I have started with D3 supplementation, and had bi-polar moodswing issues until I learned about the magnesium connection. When I did 20,000 iu D3 I had -excellent- mineral absorbition, and was doing magnesium at the same time. It became -too- much absorbition, and I had a bout with hypercalcemia.
Basically the best thing to do is to get ahold of boron, k2, and combine that withyour magnesium and D3. It's available in a combined product called 'D3-plus' from biotech labs, though the mix is a little pricey.
Boron helps keep the magnesium in your body instead of being stripped by your kidneys. It's very rich in almonds, and decently high in apples, so almonds are definately the way to go.
Natto (japanese fermented soybeans) is the food highest in K2 - k2 is otherwise released in very small amounts by the digestion of probiotics in the gut. It can be one of the big reasons that the immune system functions so much better for folk on probiotics- k2 pushes calcium to the organs that need it, such as the bones and endocrine system, and with higher mineralization, the body likely has an easier time producing antibodies.
I have found that combining magnesium with a b-complex vitamin helps reduce the sleepiness, and ups mental acuity a little. In french magnesium supplement products they combine magnesium with it's helpers, b-complex, selenium and a little E. Basically almost all foods that contain high magnesium contain some variety of B-complex.
How can I illustrate? Well, natural foods are much more balanced in nutrition than actual supplements. A diet high in the right foods should help absorbtion a great deal, but D3 is a maaaajor factor in allowing you to absorb the nutrients you need.
When I took B-complex without magnesium, my blood glucose levels would stay high for hours. When I took magnesium without b-complex, my head would get that spacey feeling, especially when my blood Sugar would go low.

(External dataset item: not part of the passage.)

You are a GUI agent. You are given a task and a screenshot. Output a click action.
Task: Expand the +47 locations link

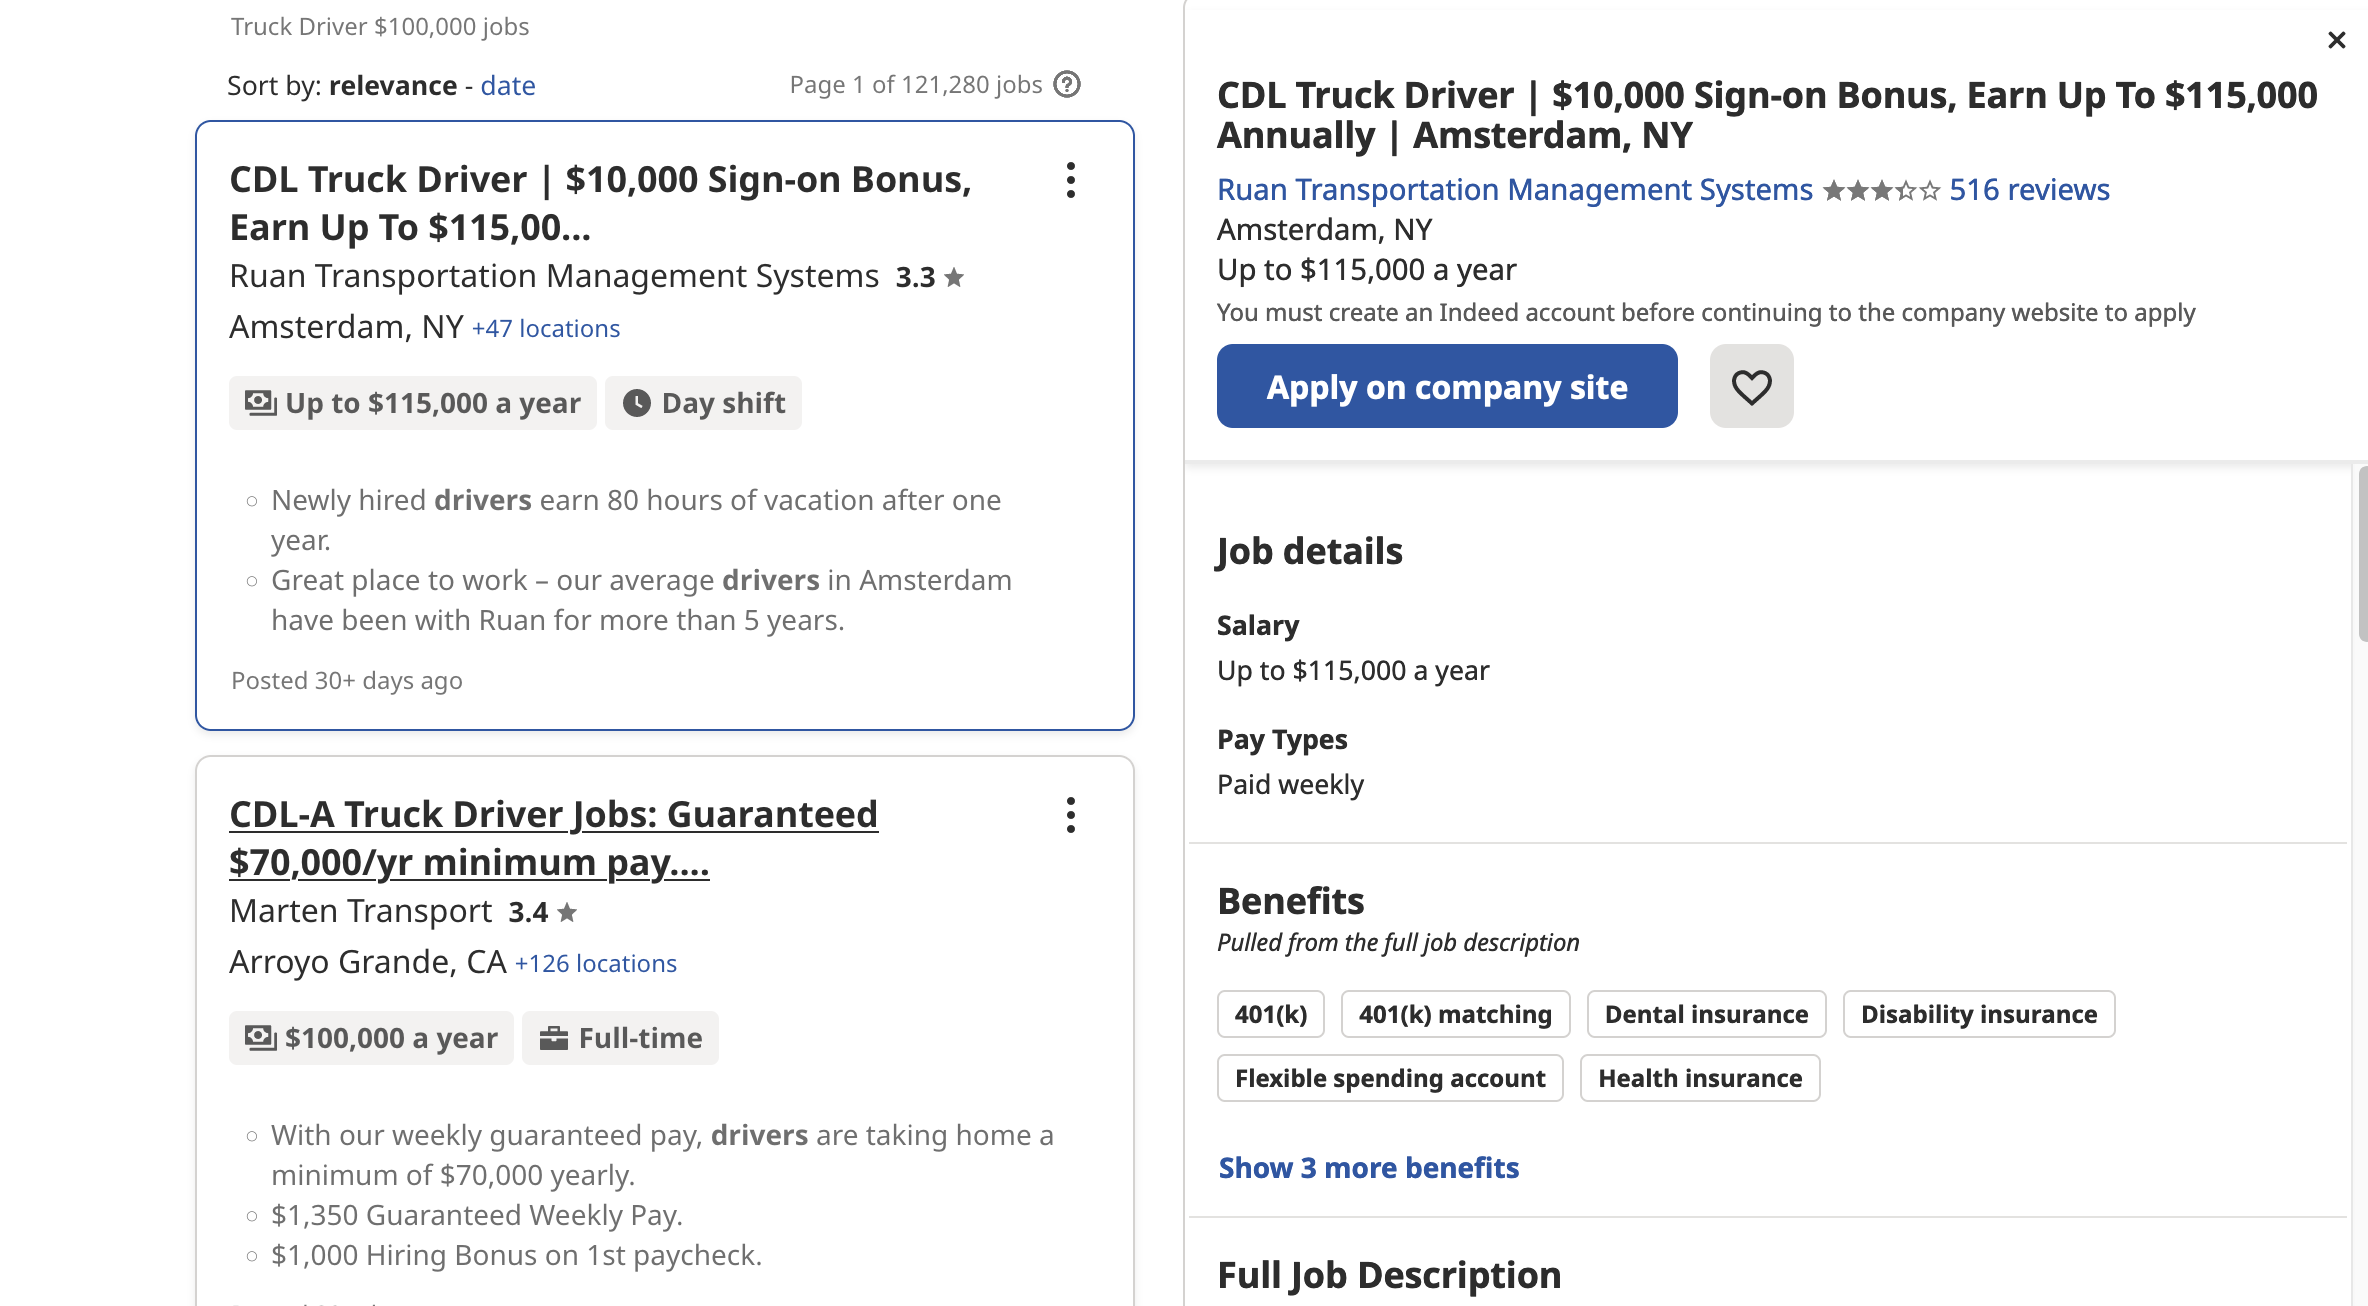(x=546, y=328)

I can reccommend no better food than pumkin seeds, sunflower seeds, or sesame seeds to help you absorb b-complex, omega-fatty acids, and magnesium together. I highly reccommend having some fun making yourself a trail mix at the store of: Almonds, macadamia nuts, organic raisins and cranberries (dried blueberries if you can get them), sunflower and pumkin seeds, and if you feel like it, dried banana chips or apple chips. It's important to watch out that the carb percentage on them isn't too high, but it's a delicious way to do yourself good.
If you want to get the maximum effect out of multivitamins, then you might want to try chlorella or spirulina -instead of- a pharmeceutical multivit. Multivitamins are actually hard for the body to absorb because they are synthetically produced- the producers even have to wrap the pills in a protien-powder from shellac/insect origin to keep the powders from irritating the digestive track. They are also sadly lacking in amino acids, which are some of the major building blocks of hormones, neurotransmitters and tissues in the body.
Spirulina and Chlorella are basically algae. They are used as a high-nutrient fish food, and under laborator analysis, they are very high in the essential building blocks of life - even the b-complex vitamins, and many minerals.